Cette association entre gogi et célébration trouve ses racines dans l’histoire du pays. Pendant des siècles, la viande a été un aliment rare sur la péninsule coréenne. La société, essentiellement agricole, dépendait des bovins pour le travail des champs. Tuer un bœuf pour sa viande était impensable dans de nombreuses régions, tant il représentait une richesse et un outil indispensable à la survie des familles. L’alimentation quotidienne reposait davantage sur les céréales, les légumes et le poisson.

Ce n’est qu’au cours du XXᵉ siècle, avec l’industrialisation rapide et l’essor économique de la Corée du Sud, que la consommation de viande s’est démocratisée. Le porc est devenu la viande la plus courante, tandis que le bœuf est resté un produit à part, plus rare et plus cher. C’est dans ce contexte que le hanwoo, race bovine coréenne emblématique, s’est imposé comme un produit d’exception. Sélectionné pour la finesse de son persillage et la tendreté de sa chair, il est aujourd’hui considéré comme un fleuron de la gastronomie nationale.

Progressivement, le langage a suivi cette évolution. Dire « manger du gogi » pour fêter un événement important est devenu une formule presque codée. Derrière ce mot générique se cache l’idée d’un repas spécial, coûteux, qui marque le respect et la générosité de celui qui invite. Offrir du hanwoo, c’est reconnaître la valeur de la réussite célébrée et partager un moment qui sort de l’ordinaire.
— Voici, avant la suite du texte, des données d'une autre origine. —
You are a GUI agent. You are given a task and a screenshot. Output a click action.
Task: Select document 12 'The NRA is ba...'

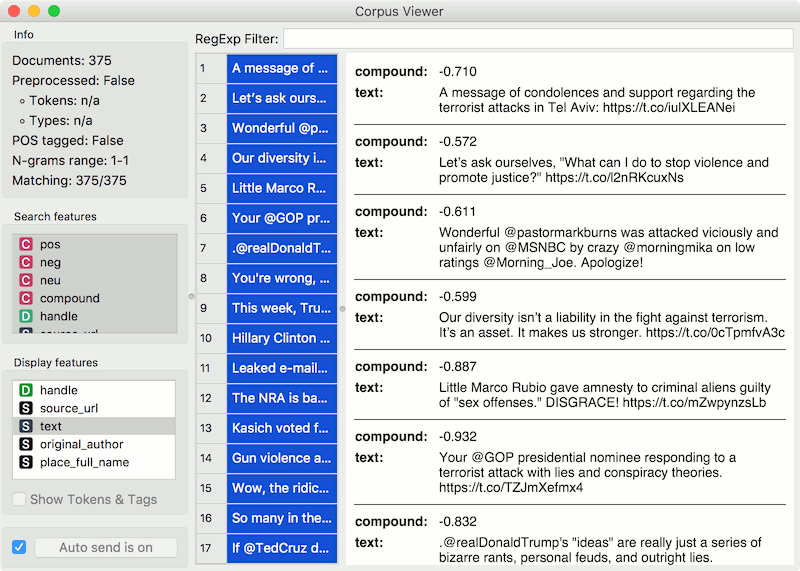280,398
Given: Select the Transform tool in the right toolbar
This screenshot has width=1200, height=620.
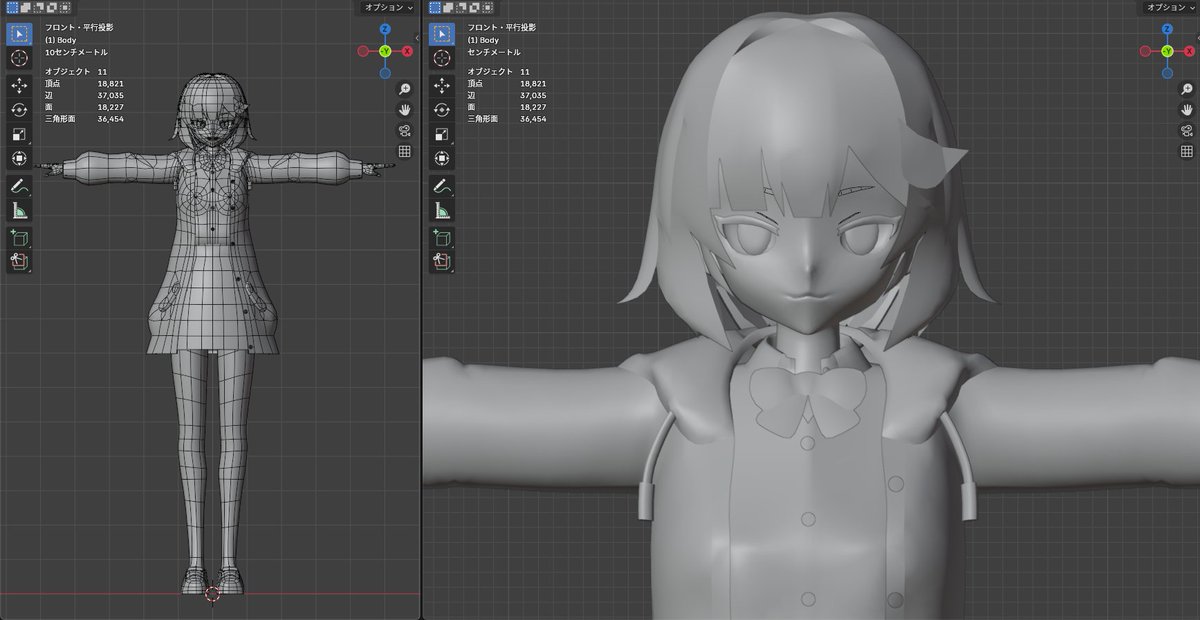Looking at the screenshot, I should [440, 158].
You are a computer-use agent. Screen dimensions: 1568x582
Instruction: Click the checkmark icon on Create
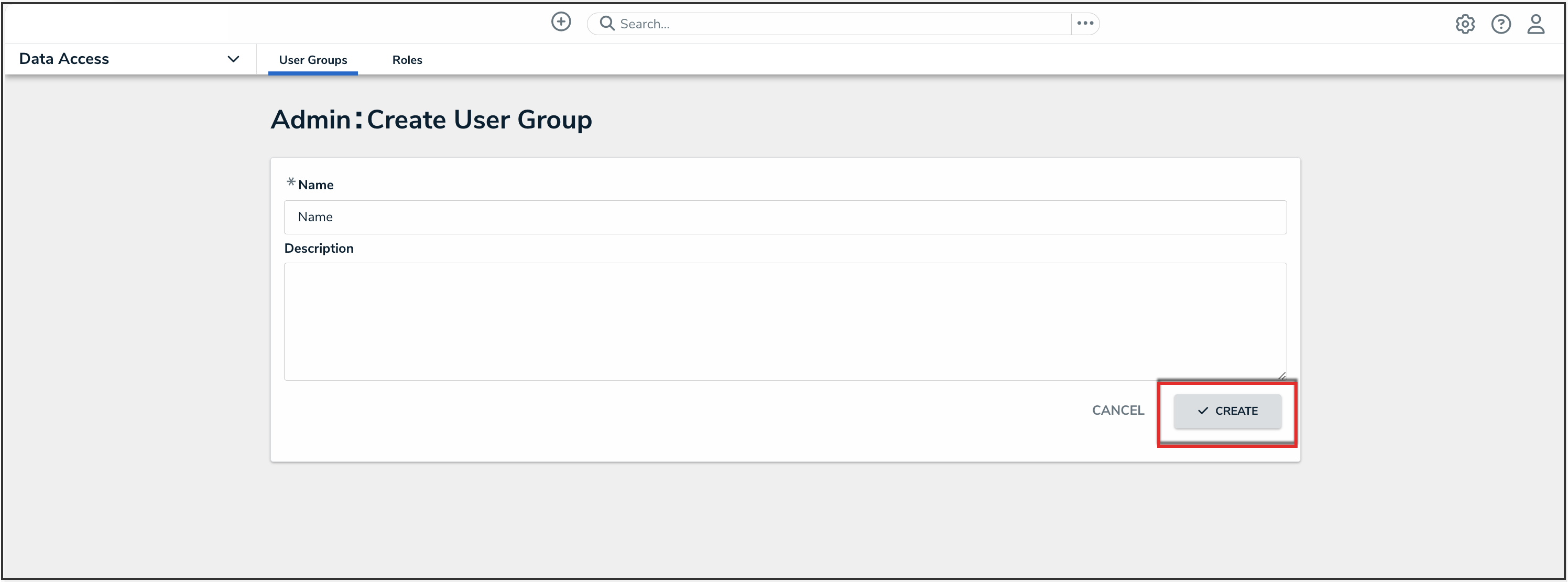point(1202,411)
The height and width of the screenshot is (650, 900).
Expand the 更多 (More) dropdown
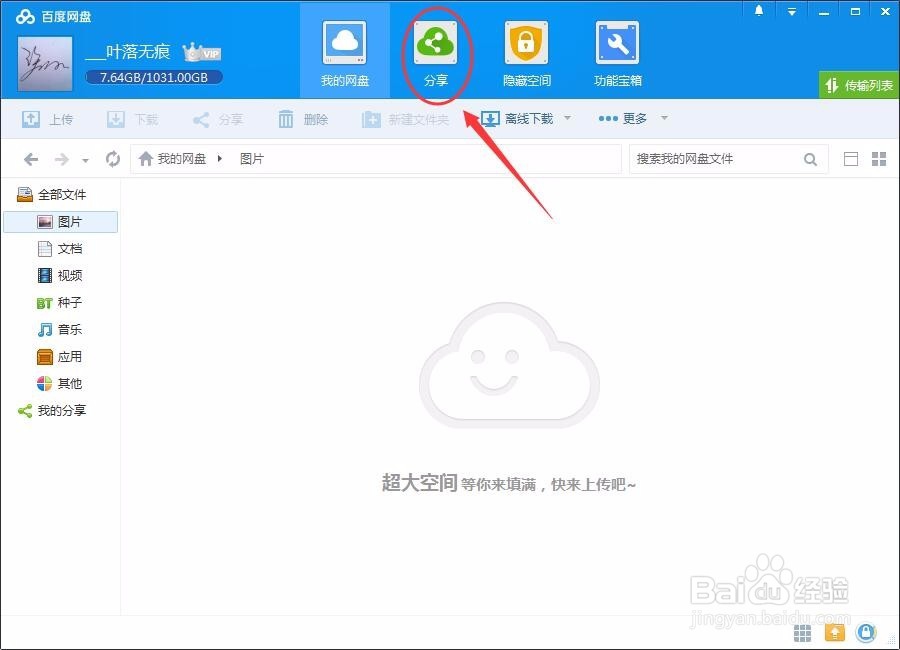(632, 118)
Cette symbolique reste très présente dans la Corée contemporaine. Les restaurants de barbecue coréen, où l’on grille la viande au centre de la table, sont des lieux privilégiés pour les repas d’affaires et les célébrations personnelles. Autour des braises, le bœuf devient un prétexte à la convivialité, au partage et à la reconnaissance mutuelle. Même à l’ère de la mondialisation et des viandes importées, le hanwoo conserve son statut particulier, à la fois produit de luxe et marqueur identitaire.
Ainsi, derrière la simplicité du mot gogi se cache toute une histoire sociale et culturelle. Plus qu’un aliment, il incarne le chemin parcouru par la Corée, d’une société rurale frugale à une nation moderne où la réussite se fête autour d’un morceau de bœuf d’exception.